* **Work required**
Display every line of the listing below that contains the word "image", copying each of those lines in full.

* **Supplied information**
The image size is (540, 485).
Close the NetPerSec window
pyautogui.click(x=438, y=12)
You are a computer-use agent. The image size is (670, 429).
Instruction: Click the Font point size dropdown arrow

* **Full solution**
The image size is (540, 485).
You are a computer-use agent. The image size is (670, 429).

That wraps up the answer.